Additionally, the plaintiffs stated that the funding freeze “severely impacts” adult education systems, especially for those who are working toward a diploma and English language learners.
The plaintiffs, including California, Colorado, Massachusetts, Rhode Island, Arizona, Connecticut, Delaware, District of Columbia, Hawai’i, Illinois, Kentucky, Maine, Maryland, Michigan, Minnesota, Nevada, New Jersey, New Mexico, New York, North Carolina, Oregon, Pennsylvania, Vermont, Washington and Wisconsin, have asked for the courts to compel the defendants to appropriate the funds for the impacted programs back to the states.
West Virginia’s attorney general did not join the coalition in filing the lawsuit.

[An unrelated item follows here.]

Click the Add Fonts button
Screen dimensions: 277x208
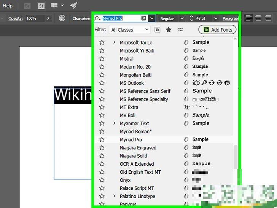click(x=218, y=30)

“While we’re pleased to see crucial dollars going to afterschool programs which are vital for students across the nation, the bottom line is this: Districts should not be in this impossible position where the Administration is denying funds that had already been appropriated to our public schools by Congress, said David R. Schuler, executive director of AASA, The School Superintendents Association, regarding the release of Title IV-B “21st Century” funds. “The remaining funds must be released immediately – America’s children are counting on it.”